0

I have two files as below. I am trying to figure out a way to create a master file containing all entries from file 1 and second column of file 2 by adding 0 wherever entry is missing in file 2. All these files are tab seperated. I tried join command, but could not get it to work.

  • Example of File1
    orange
    banana
    berry
    cherry
    strawberry
    
  • Example of File2:
    orange   1   
    banana   2   
    cherry   1   
    
  • Desired output
    Output    Value
    orange     1
    banana     2
    berry      0
    cherry     1
    strawberry 0
    

What I tried:

join File1 File2 |less
  • Welcome to the site. Please edit your post to include some more details: (1) How are the columns delimited (space/tab/...)? (2) Do you want to have the "Header" line in the output? (3) Which order should the lines in the output be? That of File1 or that of File2 (if they can be different)? – AdminBee Dec 03 '21 at 15:18
  • Yes, I added the information you suggested. Thanks – biostat newbee Dec 03 '21 at 15:27

4 Answers4

3
$ join -a 1 -e 0 -o 0,2.2 <(sort File1) <(sort File2)
banana 2
berry 0
cherry 1
orange 1
strawberry 0

This uses join to perform a relational JOIN operation between the files. This requires both files to be sorted, which is why we sort them in a process substitution each (you could obviously pre-sort the data if you wish).
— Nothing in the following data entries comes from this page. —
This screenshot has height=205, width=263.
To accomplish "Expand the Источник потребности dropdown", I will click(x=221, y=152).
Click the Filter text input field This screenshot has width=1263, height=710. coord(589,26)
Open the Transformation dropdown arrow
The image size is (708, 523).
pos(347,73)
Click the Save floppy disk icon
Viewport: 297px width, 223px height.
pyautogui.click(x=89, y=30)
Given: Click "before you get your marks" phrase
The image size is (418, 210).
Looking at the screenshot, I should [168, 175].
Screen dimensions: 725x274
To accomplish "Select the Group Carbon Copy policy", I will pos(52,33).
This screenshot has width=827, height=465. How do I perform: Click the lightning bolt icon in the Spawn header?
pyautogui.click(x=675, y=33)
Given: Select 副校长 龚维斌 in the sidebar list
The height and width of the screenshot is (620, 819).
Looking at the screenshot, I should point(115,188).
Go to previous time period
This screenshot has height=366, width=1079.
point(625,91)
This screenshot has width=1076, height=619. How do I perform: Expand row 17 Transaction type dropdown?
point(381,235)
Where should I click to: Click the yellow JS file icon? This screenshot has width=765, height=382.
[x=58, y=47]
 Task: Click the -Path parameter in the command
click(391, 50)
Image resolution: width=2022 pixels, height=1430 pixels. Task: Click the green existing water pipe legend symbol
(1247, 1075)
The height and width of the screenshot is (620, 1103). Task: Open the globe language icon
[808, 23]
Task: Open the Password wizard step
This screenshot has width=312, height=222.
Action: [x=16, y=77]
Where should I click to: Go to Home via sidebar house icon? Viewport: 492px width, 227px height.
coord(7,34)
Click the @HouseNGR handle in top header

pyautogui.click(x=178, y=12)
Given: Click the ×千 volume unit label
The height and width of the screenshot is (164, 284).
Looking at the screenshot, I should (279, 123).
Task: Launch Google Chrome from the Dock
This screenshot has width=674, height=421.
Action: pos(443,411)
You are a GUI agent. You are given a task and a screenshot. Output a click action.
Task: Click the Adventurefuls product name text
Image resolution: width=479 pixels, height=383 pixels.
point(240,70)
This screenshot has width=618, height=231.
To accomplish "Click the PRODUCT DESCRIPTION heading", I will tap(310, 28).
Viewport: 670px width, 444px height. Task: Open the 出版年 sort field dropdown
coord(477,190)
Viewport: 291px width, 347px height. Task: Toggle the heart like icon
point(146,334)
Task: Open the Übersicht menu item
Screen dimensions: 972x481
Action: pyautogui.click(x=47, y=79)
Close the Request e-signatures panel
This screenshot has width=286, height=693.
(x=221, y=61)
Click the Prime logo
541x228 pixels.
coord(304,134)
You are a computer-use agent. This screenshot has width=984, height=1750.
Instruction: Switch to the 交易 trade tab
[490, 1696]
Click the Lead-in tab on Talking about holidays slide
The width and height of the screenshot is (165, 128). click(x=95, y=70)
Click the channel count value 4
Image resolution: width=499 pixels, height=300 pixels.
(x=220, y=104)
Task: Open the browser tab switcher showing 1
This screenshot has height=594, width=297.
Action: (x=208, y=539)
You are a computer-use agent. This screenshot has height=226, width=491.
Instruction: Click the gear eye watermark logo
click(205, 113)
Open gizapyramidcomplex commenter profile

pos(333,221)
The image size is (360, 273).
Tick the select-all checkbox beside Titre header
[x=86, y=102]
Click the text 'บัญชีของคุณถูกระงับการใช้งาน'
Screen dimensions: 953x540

The command will list all lines from the first input file (-a 1) and replace missing fields with 0 (-e 0). The fields in the output will be the join field (the first field in each file by default, and written 0 in the argument of the -o option) and the second field from the second file (2.2).

Pro: Fast (especially if the data is already sorted) and memory-efficient.
Con: Re-orders the data.


To preserve the order of the original File1, you may use awk instead:

$ awk 'NR == FNR { key[$1] = $2; next } { $2 = ($1 in key) ? key[$1] : 0 }; 1' File2 File1
orange 1
banana 2
berry 0
cherry 1
strawberry 0

This reads the 1st column of File2 as keys in the key associative array, and the 2nd column as their associated values.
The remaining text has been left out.